Start of DATASET CONTENT
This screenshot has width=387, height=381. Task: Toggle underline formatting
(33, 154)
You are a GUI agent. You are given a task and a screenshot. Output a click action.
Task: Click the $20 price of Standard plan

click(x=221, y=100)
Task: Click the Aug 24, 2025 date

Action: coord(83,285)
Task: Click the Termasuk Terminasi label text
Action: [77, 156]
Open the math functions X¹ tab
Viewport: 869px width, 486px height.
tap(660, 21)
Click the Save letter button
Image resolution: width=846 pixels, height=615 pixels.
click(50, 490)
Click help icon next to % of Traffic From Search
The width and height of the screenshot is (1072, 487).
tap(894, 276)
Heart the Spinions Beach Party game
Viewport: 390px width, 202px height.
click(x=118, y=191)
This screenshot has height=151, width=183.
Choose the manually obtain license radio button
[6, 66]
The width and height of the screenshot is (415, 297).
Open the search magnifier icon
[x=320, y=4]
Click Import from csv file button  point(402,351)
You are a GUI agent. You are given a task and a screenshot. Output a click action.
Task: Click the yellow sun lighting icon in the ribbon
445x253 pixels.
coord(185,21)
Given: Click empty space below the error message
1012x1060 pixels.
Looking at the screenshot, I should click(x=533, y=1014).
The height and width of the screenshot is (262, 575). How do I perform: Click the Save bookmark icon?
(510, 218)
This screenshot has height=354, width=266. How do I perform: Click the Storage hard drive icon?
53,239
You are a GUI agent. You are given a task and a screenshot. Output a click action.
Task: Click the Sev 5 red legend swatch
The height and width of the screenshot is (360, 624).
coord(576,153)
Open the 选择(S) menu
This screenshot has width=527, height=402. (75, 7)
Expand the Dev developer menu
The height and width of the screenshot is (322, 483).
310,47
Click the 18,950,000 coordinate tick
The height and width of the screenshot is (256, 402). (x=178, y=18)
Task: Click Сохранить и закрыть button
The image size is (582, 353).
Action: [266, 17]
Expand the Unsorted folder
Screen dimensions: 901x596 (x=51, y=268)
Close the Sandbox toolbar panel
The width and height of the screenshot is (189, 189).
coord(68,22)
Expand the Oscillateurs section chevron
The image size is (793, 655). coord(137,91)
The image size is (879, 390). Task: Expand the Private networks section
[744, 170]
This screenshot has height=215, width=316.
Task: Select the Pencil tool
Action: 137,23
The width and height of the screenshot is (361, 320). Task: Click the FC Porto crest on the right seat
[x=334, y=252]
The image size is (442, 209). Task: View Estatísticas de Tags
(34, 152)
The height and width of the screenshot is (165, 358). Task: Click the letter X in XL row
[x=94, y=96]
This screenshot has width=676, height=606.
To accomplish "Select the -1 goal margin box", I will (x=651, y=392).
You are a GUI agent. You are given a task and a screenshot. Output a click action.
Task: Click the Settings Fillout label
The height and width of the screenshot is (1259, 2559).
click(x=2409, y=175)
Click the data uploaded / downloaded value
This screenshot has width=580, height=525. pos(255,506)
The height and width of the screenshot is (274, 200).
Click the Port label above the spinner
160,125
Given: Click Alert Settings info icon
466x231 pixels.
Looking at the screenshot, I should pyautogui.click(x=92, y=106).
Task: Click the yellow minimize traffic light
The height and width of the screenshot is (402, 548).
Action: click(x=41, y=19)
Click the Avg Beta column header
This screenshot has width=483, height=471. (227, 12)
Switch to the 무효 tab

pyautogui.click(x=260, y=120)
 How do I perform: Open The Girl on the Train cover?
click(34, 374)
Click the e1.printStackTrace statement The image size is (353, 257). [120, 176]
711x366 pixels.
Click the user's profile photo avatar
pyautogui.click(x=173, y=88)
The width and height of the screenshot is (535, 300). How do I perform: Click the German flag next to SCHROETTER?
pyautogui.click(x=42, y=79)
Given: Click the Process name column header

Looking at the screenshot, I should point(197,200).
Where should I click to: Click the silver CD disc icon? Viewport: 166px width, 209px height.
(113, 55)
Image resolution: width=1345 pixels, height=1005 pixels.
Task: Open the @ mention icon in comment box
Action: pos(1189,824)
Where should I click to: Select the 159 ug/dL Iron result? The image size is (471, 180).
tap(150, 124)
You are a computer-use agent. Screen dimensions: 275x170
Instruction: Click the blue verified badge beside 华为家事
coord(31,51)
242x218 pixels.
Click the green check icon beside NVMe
End of DATASET CONTENT
**PROBLEM TO SOLVE**
Reprint exactly the lines above that start at the one with "The image size is (879, 390)." and end at the one with "This screenshot has width=676, height=606.", keeping both and adding none.

**ANSWER SECTION**
The image size is (879, 390). Task: Expand the Private networks section
[744, 170]
This screenshot has height=215, width=316.
Task: Select the Pencil tool
Action: 137,23
The width and height of the screenshot is (361, 320). Task: Click the FC Porto crest on the right seat
[x=334, y=252]
The image size is (442, 209). Task: View Estatísticas de Tags
(34, 152)
The height and width of the screenshot is (165, 358). Task: Click the letter X in XL row
[x=94, y=96]
This screenshot has width=676, height=606.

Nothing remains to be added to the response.